-- Data for analysis follows --

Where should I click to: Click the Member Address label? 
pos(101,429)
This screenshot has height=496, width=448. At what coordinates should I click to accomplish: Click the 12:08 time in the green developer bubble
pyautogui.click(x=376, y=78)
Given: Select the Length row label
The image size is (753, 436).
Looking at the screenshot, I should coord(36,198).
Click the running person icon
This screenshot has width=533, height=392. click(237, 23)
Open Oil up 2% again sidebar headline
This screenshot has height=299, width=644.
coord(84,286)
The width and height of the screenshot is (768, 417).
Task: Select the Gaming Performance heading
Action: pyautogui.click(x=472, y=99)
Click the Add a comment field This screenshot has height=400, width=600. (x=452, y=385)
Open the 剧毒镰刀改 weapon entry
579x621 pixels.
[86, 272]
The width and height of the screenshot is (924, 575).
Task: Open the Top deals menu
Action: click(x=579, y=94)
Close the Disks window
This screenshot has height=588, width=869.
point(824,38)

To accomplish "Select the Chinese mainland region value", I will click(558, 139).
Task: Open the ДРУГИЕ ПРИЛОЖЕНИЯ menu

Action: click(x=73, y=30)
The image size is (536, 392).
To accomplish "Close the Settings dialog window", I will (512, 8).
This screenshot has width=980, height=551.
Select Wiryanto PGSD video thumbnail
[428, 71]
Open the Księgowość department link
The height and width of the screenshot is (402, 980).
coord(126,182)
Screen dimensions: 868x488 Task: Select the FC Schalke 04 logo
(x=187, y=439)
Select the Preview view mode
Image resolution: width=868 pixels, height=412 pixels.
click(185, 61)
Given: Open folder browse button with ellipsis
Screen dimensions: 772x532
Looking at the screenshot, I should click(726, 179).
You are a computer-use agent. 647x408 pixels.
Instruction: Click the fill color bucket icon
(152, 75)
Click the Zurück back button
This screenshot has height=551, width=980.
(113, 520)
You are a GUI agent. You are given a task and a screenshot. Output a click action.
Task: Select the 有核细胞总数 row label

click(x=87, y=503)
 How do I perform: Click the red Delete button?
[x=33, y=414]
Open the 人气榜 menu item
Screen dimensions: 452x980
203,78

-- Data for analysis concluded --

Exercise: In the data, find how many lines hold the string "agent", and answer with the number only.

Answer for the task: 2